Typically, the analysis works well when you consider the square root of the
total number of predictors. However, some data sets have associations among the
predictors that lead to improved model performance when the analysis considers
a larger or smaller number of predictors for each node. After you use the
square root and view the model, consider whether to change the number of
predictors to try to improve the performance of the model.
- Total number of predictors: Select to use all the predictors for splitting nodes. The forest created by this option is called a bootstrap forest.
- Square root of the total number of predictors: Select to use the square root of the total number of predictors for splitting nodes.
- K percent of the total number of predictors; K =: Select to use a percentage of predictors for splitting nodes.

- Minimum number of cases to split an internal node
- Specify from 1 to 3 minimum numbers. By default, the analysis evaluates 2, 5, and 8. When the number is 2, all nodes can be split into smaller nodes until another split is impossible. If the model performance is inadequate, consider whether to try other values to determine the effect on the performance.

Specify options for the CART^{®} model.

- Node splitting method
- Choose the splitting method to generate your decision tree. You can
compare the results from several splitting methods to determine the best choice
for your application.
- Gini: The Gini method is the default method. The Gini method works well across many applications. The Gini method usually generates trees that include small nodes with a high concentration of the response of interest.
- Entropy: The Entropy method is proportional to the maximum of certain likelihood functions for the node.

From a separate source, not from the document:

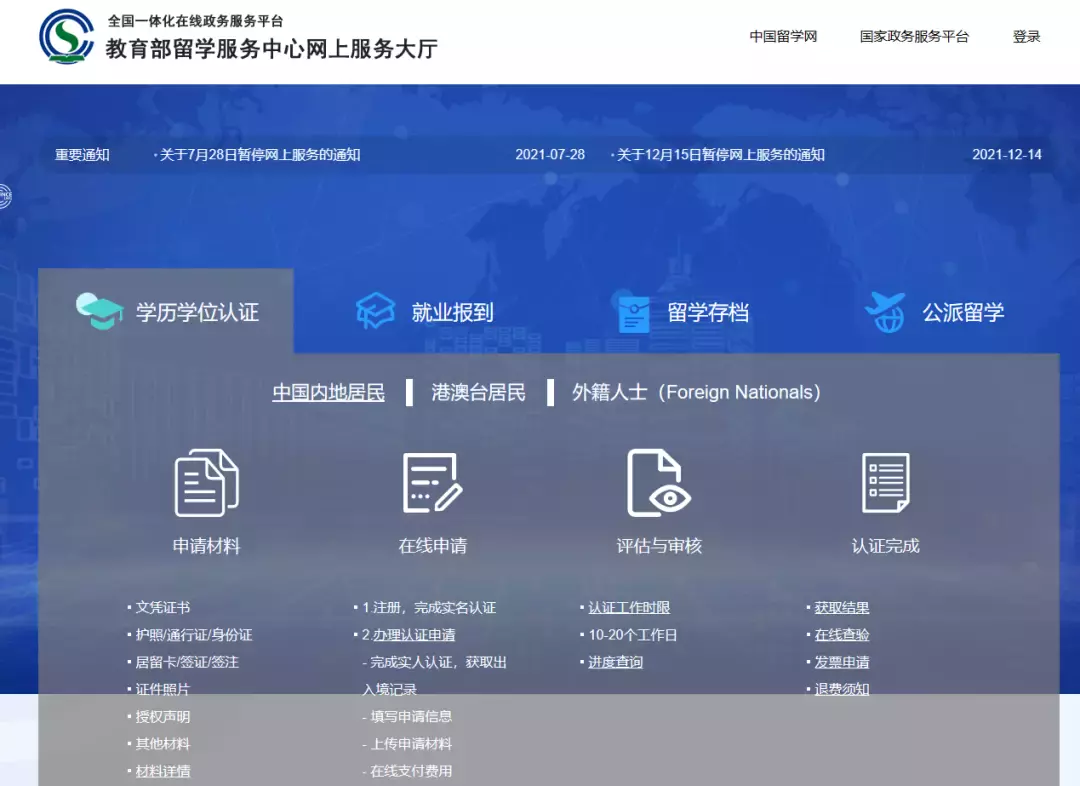Choose the 中国内地居民 option
This screenshot has height=786, width=1080.
pyautogui.click(x=328, y=392)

- Criterion for selecting optimal tree
- Choose between the following criteria to select the tree in the
results. You can compare the results from different trees to determine the best
choice for your application.
- Minimum misclassification cost: Select this option to display results for the tree that minimizes the misclassification cost.
- Within K standard errors of minimum misclassification cost; K=: Select this option to display results for the smallest tree with a misclassification cost within K standard errors of the minimum misclassification cost.

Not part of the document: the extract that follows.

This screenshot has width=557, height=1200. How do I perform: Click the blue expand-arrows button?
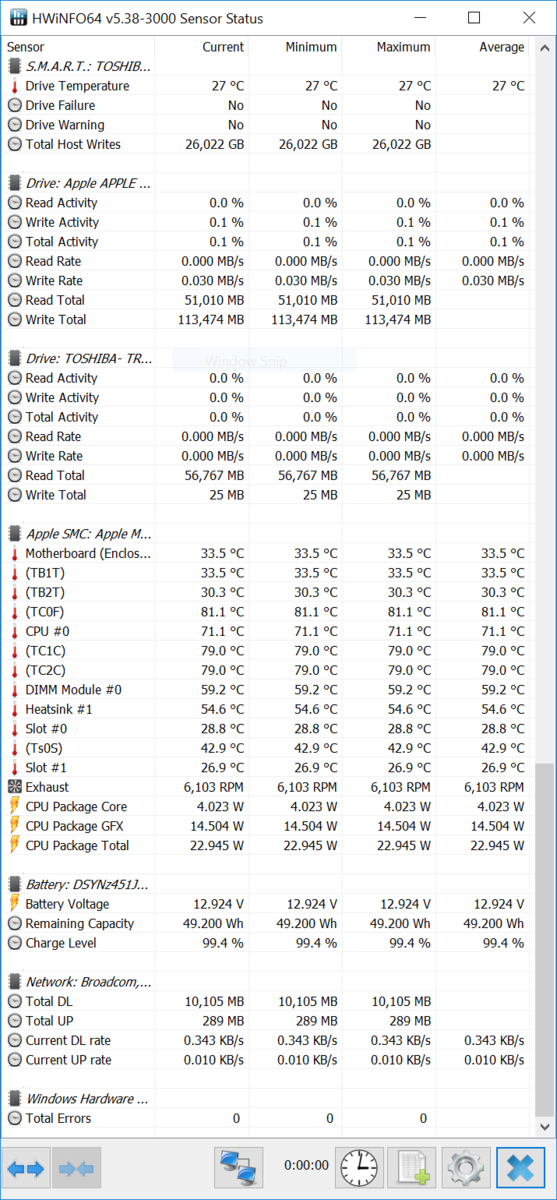click(26, 1167)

- Minimum number of cases to split an internal node
- Enter the minimum number of cases a node can have and still be split into more nodes. The default is 10. With larger sample sizes, you may want to increase this minimum. For example, if an internal node has 10 or more cases, Minitab tries to perform a split. If the internal node has 9 cases or less, Minitab does not try to perform a split.
- Minimum number of cases allowed for a terminal node
- Enter the minimum number of cases that can be in a terminal node. The default is 3. With larger sample sizes, you may want to increase this minimum. For example, if a split would create a node with less than 3 cases, Minitab does not perform a split.

You can specify a base for the random number generator to randomly select the subsamples and the subset of predictors. Typically, you do not need to change the base. You can change the base to explore how sensitive the results are to the random selections or to ensure the same random selection for repeated analyses.

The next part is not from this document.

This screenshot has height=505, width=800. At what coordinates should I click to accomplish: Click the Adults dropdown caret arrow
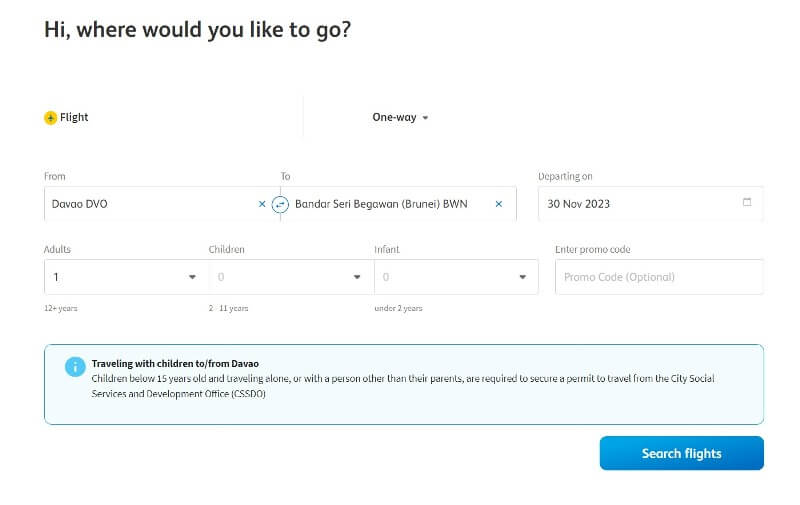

Specify the threshold to assign a case to the event class. This option affects TreeNet® models and binary logistic regression models.

- Event probability exceeds specified value: Specify the minimum predicted probability to assign a case to the event class. For example, a value of 0.5 means that Minitab assigns a case to the event class when the probability of the event is higher than 0.5.
- Event probability exceeds sample event rate: Specify to use the sample event rate from the training data as the threshold to assign the predicted class for a case. When the sample event rate is greater than 0.50, this option makes events less likely to be classified as the event and more likely to be classified as the non-event. Typically, you consider this option when you want to balance the misclassification rates of the events and nonevents compared to what they would be with a threshold of 0.50.